Essentially, according to Murphy, the idea of placing restriction on historically accurate events will not serve students, schools or this nation well in the long term.

In line with the opposition of teachers to the banning of teaching the truths of America’s past, The American Association of University Professors, The American Historical Association, the Association of American Colleges and Universities released a joint statement that states:

“We, the undersigned associations and organizations, state our firm opposition to a spate of legislative proposals being introduced across the country that target academic lessons, presentations and discussions of racism and related issues in American history in schools, colleges and universities. These legislative efforts seek to substitute political mandates for the considered judgment of professional educators, hindering students’ ability to learn and engage in critical thinking across differences and disagreements. These regulations constitute an inappropriate attempt to transfer responsibility for the evaluation of a curriculum and subject matter from educators to elected officials. The purpose of education is to serve the common good by promoting open inquiry and advancing human knowledge. Politicians in a democratic society should not manipulate public school curricula to advance partisan or ideological aims. In higher education, under principles of academic freedom that have been widely endorsed, professors are entitled to freedom in the classroom in discussing their subject. Educators, not politicians, should make decisions about teaching and learning.”

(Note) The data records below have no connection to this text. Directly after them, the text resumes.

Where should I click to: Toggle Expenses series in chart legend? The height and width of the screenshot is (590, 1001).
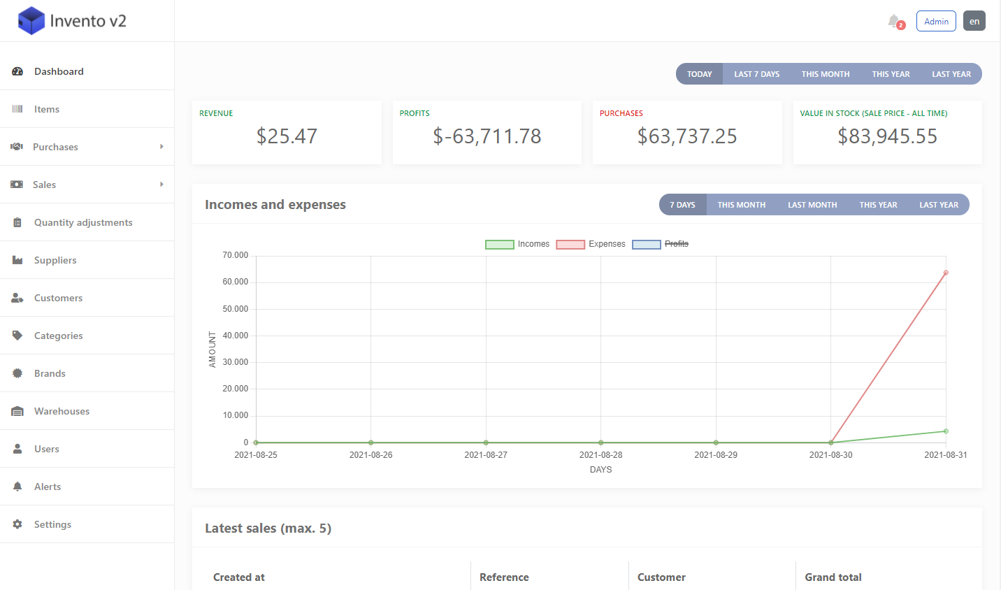click(591, 244)

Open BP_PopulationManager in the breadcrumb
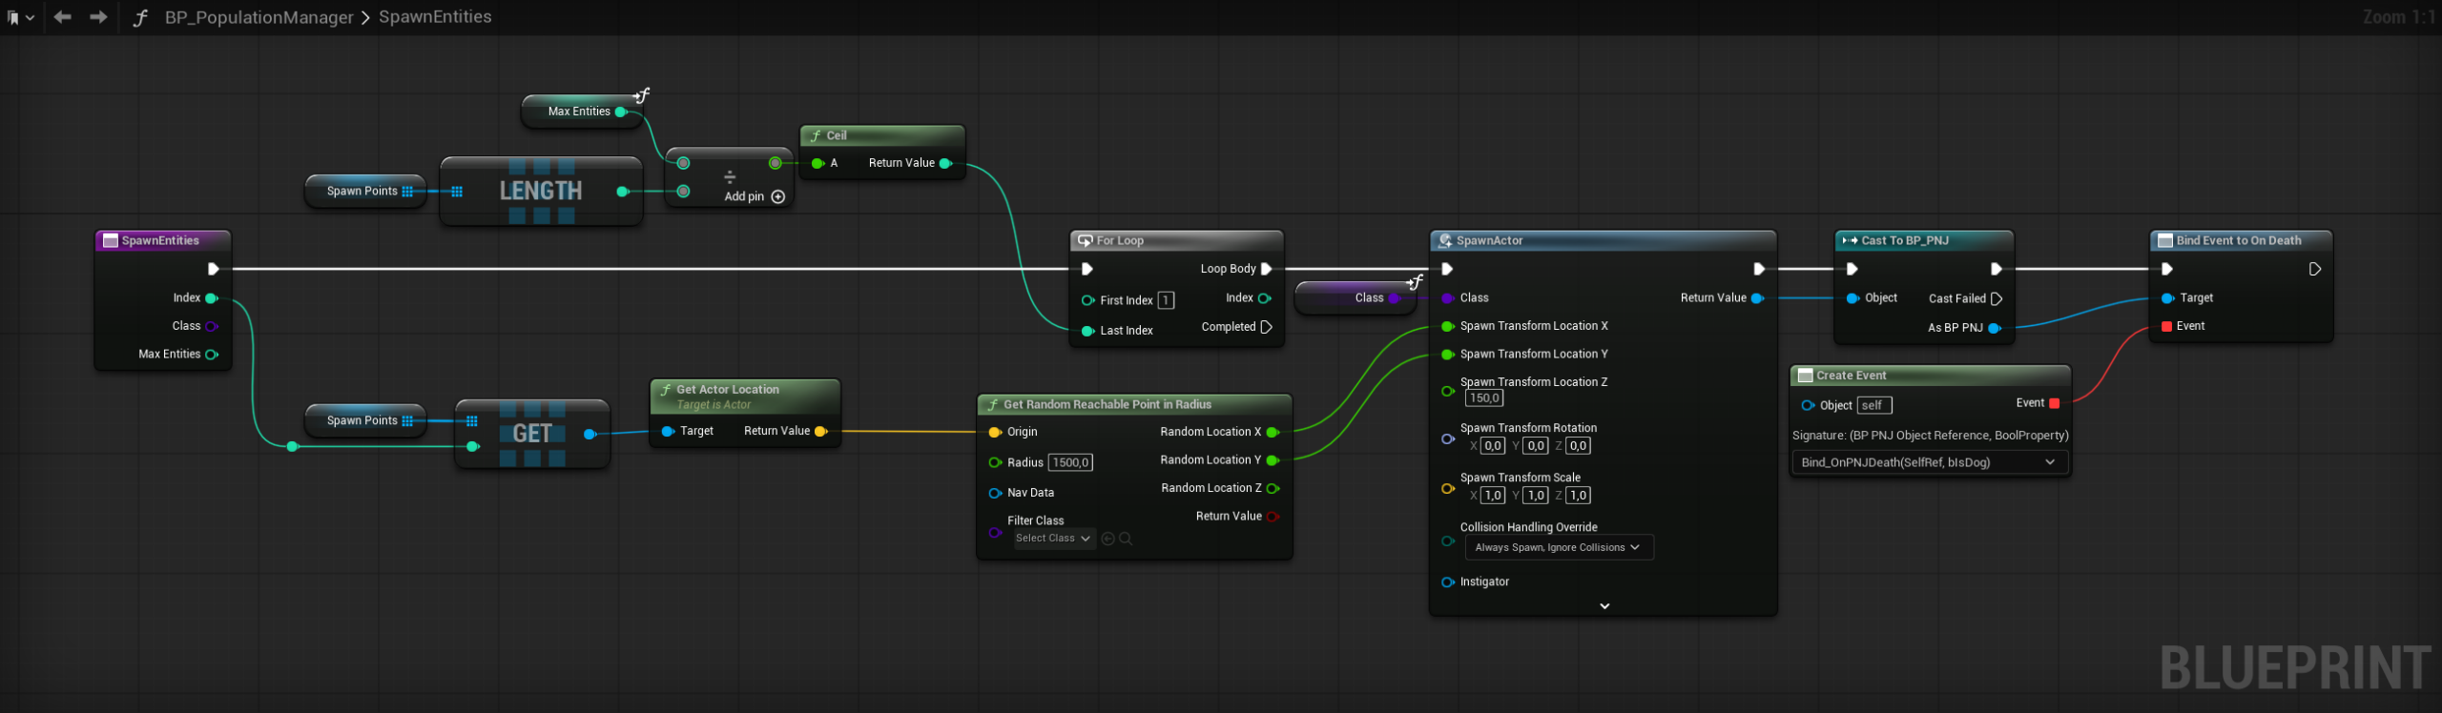pos(259,17)
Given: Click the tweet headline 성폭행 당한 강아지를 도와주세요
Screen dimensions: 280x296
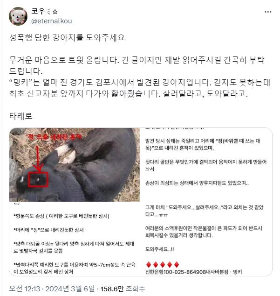Looking at the screenshot, I should (x=67, y=37).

Nearly 100 associations signed on to encourage legislators to work more closely with educators in addressing the issues of teaching and developing curriculum surrounding race and racism in America.

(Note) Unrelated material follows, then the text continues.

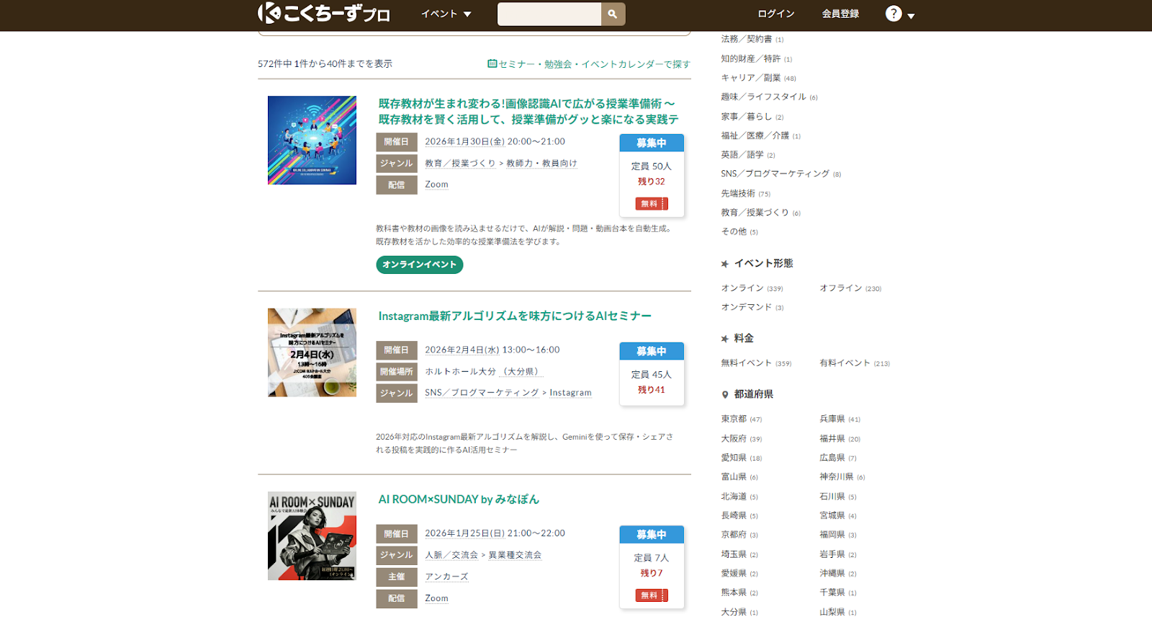The image size is (1152, 617).
Task: Click the Kokuchizu Pro logo
Action: point(324,14)
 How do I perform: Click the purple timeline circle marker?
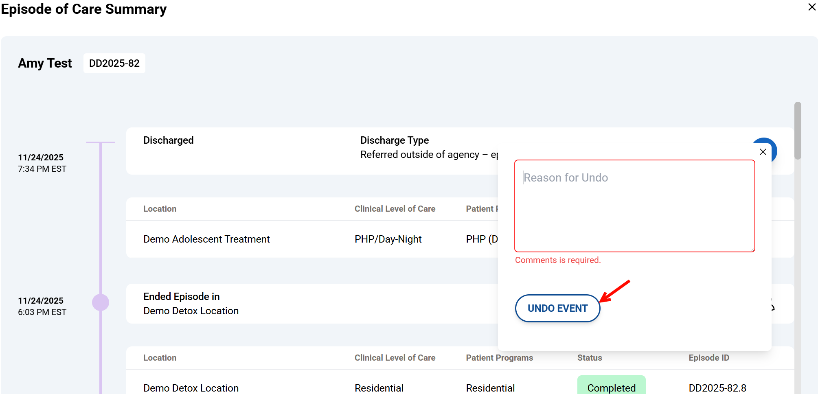tap(101, 302)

A 2020 Trump Executive Order directed federal agencies from providing programs on diversity and inclusion, calling the training “anti-American.” That appeared to be the point at which the assault began on anything related to diversity, equity and inclusion initiatives. The order was revoked on the first day of the Biden Administration.

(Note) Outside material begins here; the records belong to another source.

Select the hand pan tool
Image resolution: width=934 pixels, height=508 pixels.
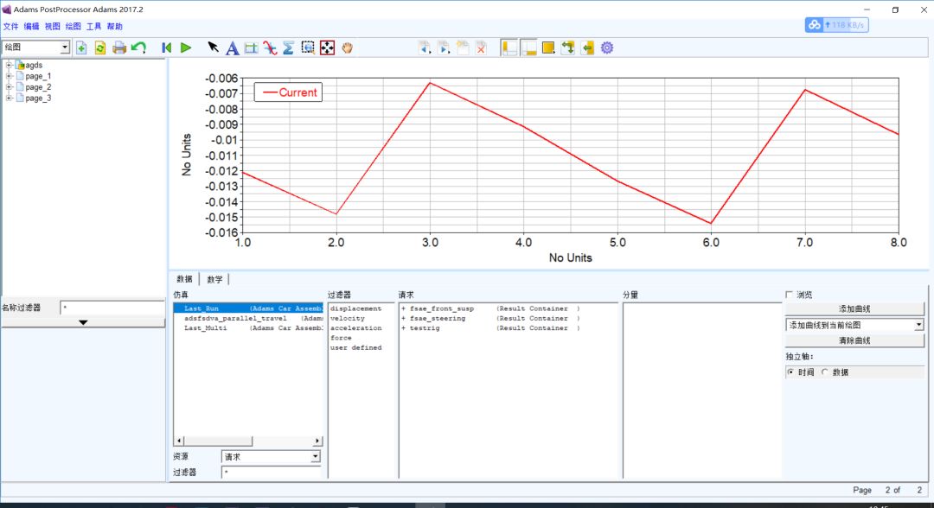(347, 48)
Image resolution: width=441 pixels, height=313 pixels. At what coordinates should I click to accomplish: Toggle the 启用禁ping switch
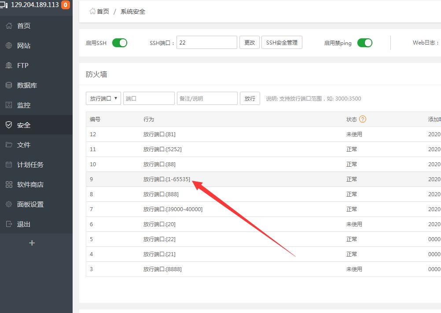(x=364, y=43)
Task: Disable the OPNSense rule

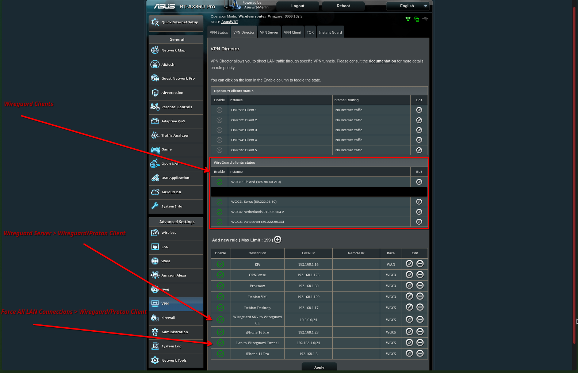Action: click(x=221, y=275)
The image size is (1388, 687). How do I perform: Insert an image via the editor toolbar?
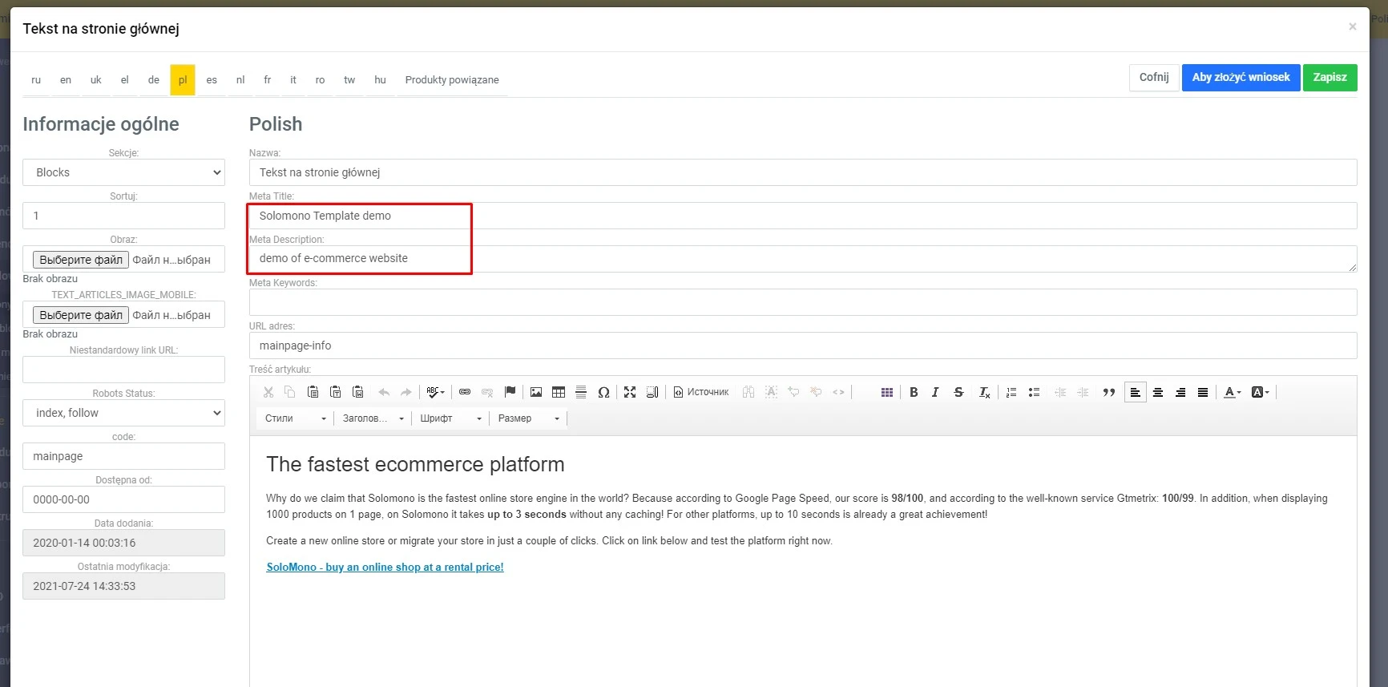coord(536,392)
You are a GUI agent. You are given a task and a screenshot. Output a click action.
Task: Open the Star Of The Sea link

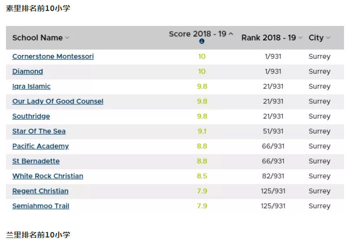coord(39,131)
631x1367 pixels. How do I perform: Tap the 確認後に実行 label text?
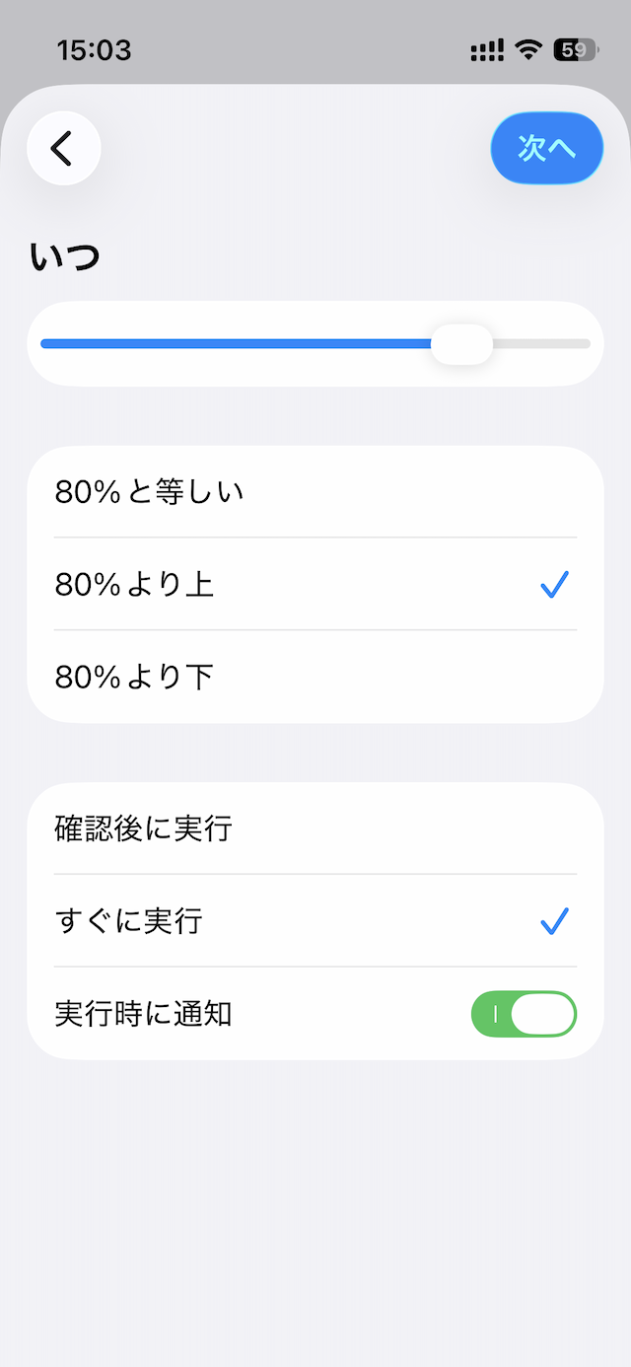(x=143, y=828)
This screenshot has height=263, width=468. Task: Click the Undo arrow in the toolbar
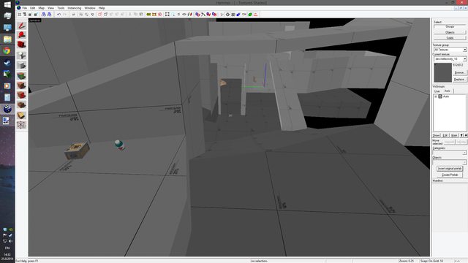point(59,15)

Most educators tend to agree that the lack of curricular options to address race and racism in concrete ways serves to harm all students, not just students of color. As Janel George writes in her article titled “A Lesson on Critical Race Theory” on the American Bar Association website, the current manifestations of racial inequality in education include:

the predominance of curriculum that excludes the history and lived experiences of Americans of color and imposes a dominant white narrative of history;

deficit-oriented instruction that characterizes students of color as in need of remediation;

narrow assessments, the results of which are used to confirm narratives about the ineducability of children of color;

school discipline policies that disproportionately impact students of color and compromise their educational outcomes (such as dress code policies prohibiting natural Black hairstyles);

school funding inequities, including the persistent underfunding of property-poor districts, many of which are composed primarily of children of color; and

the persistence of racially segregated education.

“Our students are fully aware of the world they live in. They see and recognize that all people are not being treated equally and want to address it. In fact, I think they are desperate to talk about it. In the end, I think the more we try to keep these topics out of the classroom, the more students demand that they be included,” Smith concludes. “Teacher, not politicians, must play a central role in making it happen.”